La lista che segue è composta da alcuni dei titoli appartenenti agli indici di Borsa Italiana, ritenuti tra i più significativi in base ai criteri di liquidità dell'analisi tecnica e tali da garantire una rappresentazione complessiva dei vari settori ICB italiani. L'analisi interpreta i valori di supporto e resistenza secondo un orientamento temporale di breve periodo (1-2 giorni).

Retelit

Reazione esemplare per Retelit (+6,73%) che si riaffaccia sugli ostacoli a 1,50 circa, massimi di maggio. Il titolo si appresta a sferrare l'attacco risolutivo alla resistenza puntando al ritorno sui top del 2007 a 1,70/1,80. Possibile avvio di una fase di debolezza invece sotto 1,35, base del canale disegnato dai minimi estivi, preludio al test di 1,29 e 1,23 euro.
-Target: 1,70 euro
-Negazione: 1,35 euro
-RSI (14): neutrale

Astaldi

Astaldi (+5,08%) ha riconosciuto un valido supporto a 5,65 euro ma dovrà lasciarsi alle spalle la media mobile a 20 sedute, in transito a 5,86 circa, per archiviare la pausa correttiva dell'ultimo mese.
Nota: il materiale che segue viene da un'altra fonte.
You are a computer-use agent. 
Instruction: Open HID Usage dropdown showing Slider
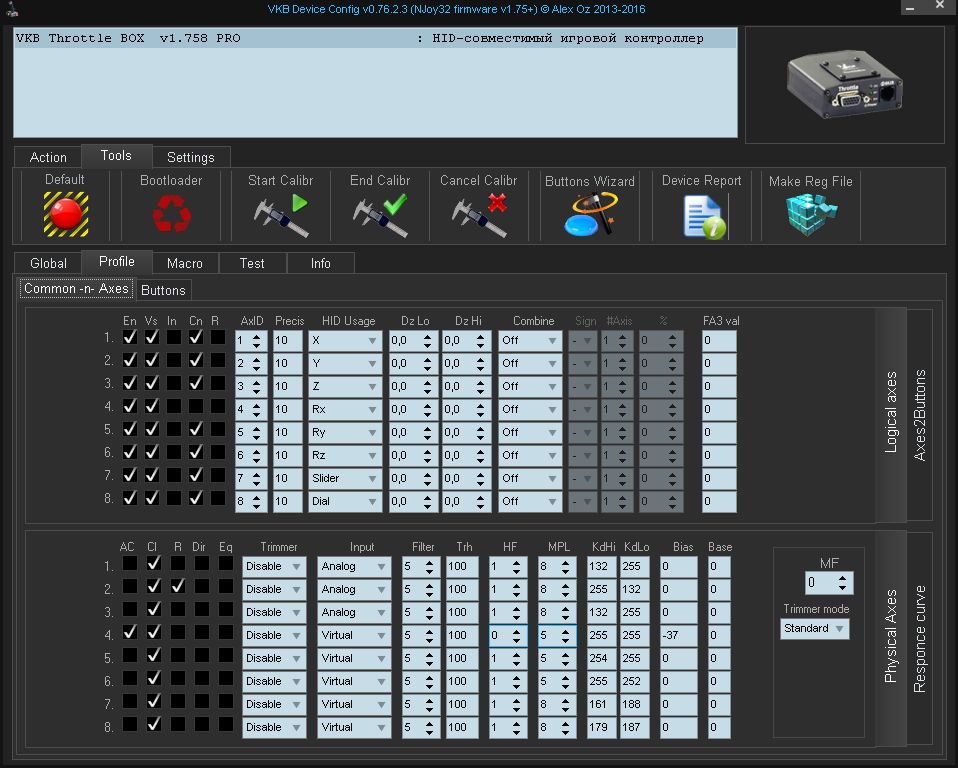(x=344, y=478)
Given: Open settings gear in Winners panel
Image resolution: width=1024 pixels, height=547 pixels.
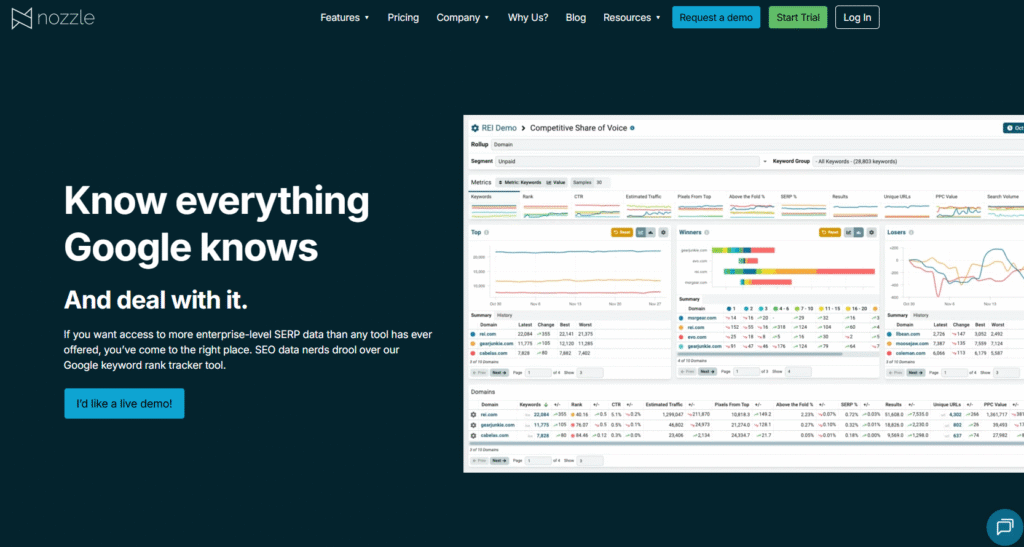Looking at the screenshot, I should coord(873,232).
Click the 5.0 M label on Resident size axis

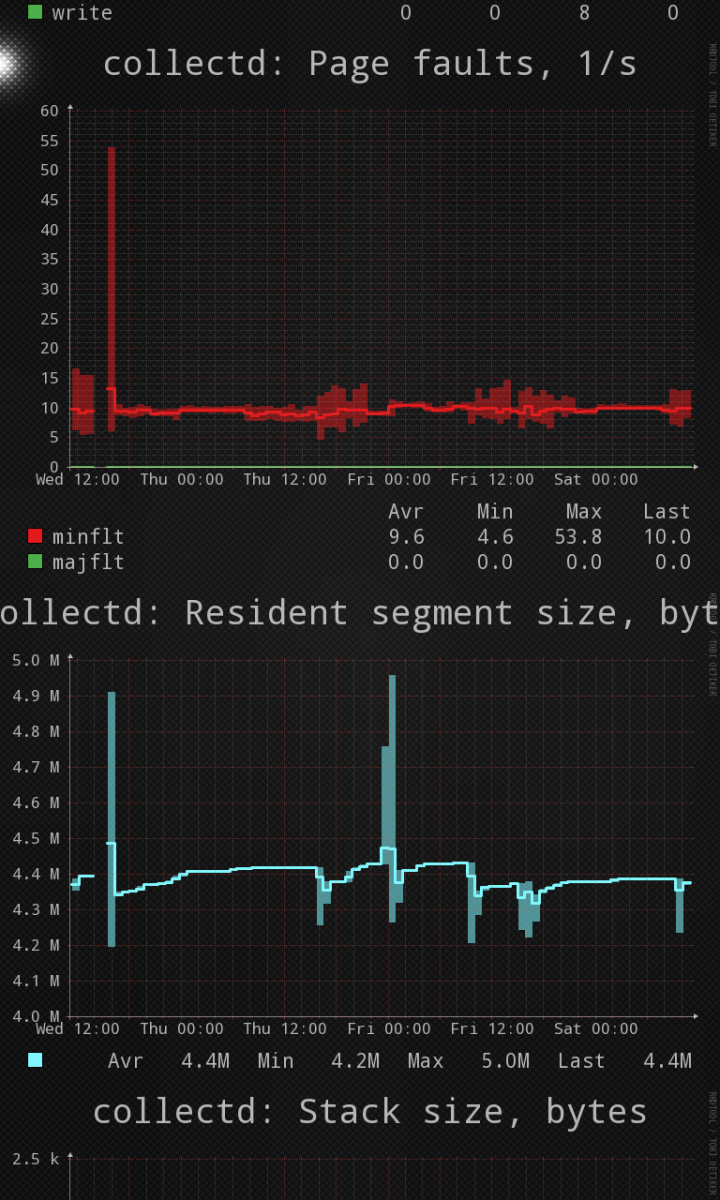[34, 660]
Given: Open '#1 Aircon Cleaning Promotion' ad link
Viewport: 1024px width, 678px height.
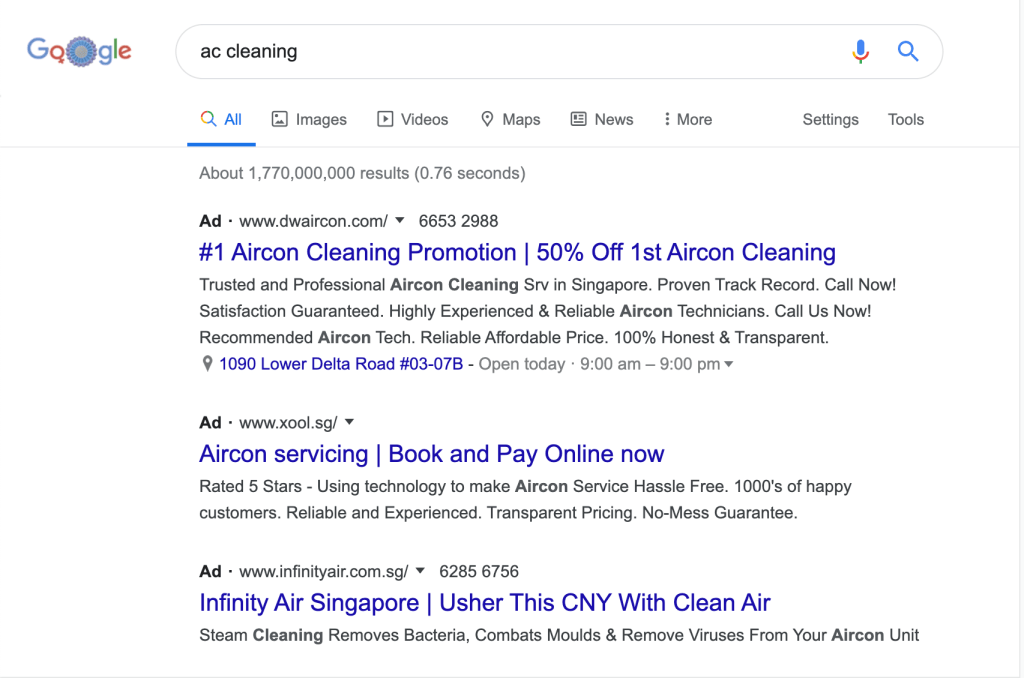Looking at the screenshot, I should [x=517, y=252].
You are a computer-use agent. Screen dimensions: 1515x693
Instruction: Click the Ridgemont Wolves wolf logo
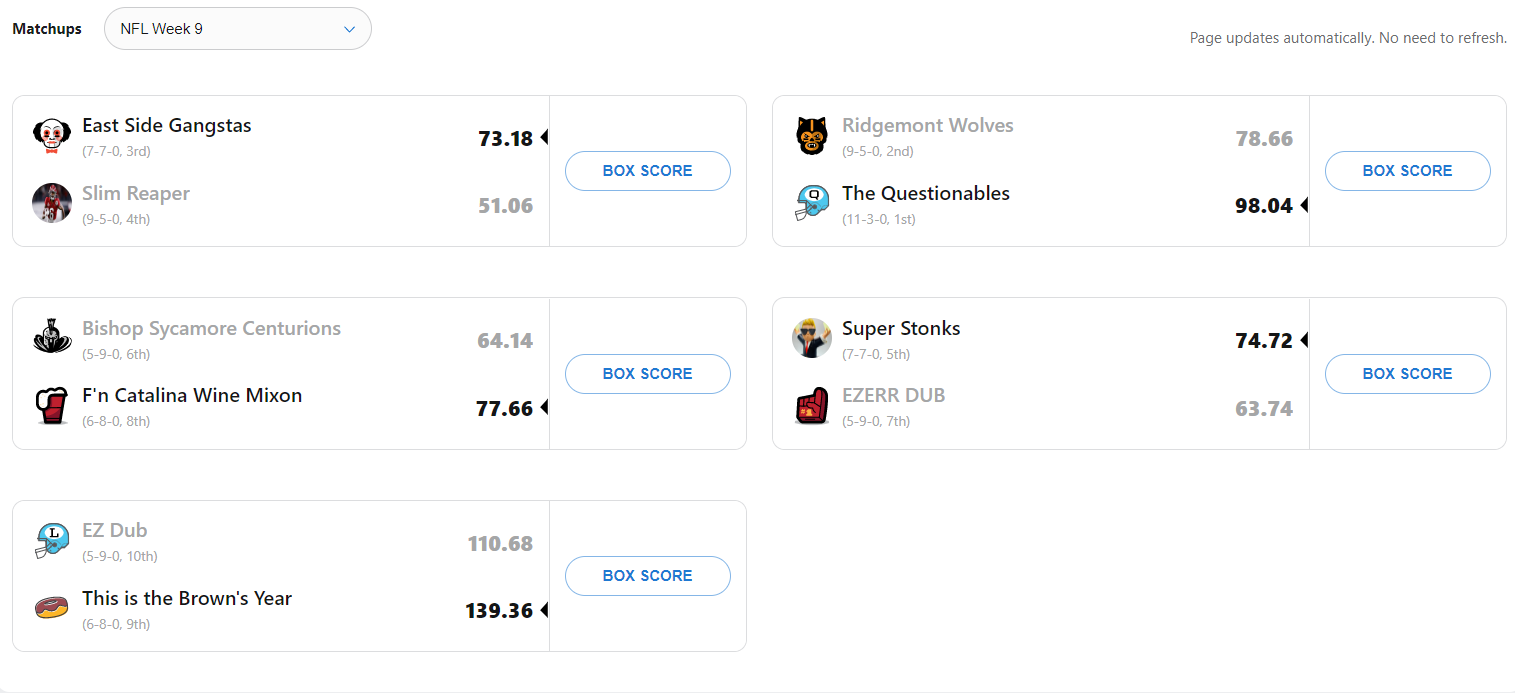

Target in quel caso a 6,09 e 6,23. Con un orizzonte temporale più ampio sono possibili allunghi fino a 6,46 e 6,71 euro. Indicazioni negative invece sotto 5,65, preludio al ritorno sui minimi estivi a 5,10 circa.
-Target: 6,09 euro
-Negazione: 5,10 euro
-RSI (14): neutrale

IMMSI

IMMSI (+8,08%) interrompe la pausa correttiva avviata a inizio mese da 0,695. La media mobile a 20 sedute in transito a 0,61 circa sembra riuscire ad arginare le pressioni dei venditori avvalorando l'ipotesi di transitorietà del ribasso. Per rilanciare le aspettative di crescita sarà però necessaria la rottura di 0,695 per target a 0,74, top del 2015. Nella direzione opposta segnali di debolezza giungerebbero sotto 0,61 sebbene vere e proprie indicazioni negative troverebbero conferma solamente nel caso di flessioni sotto 0,51.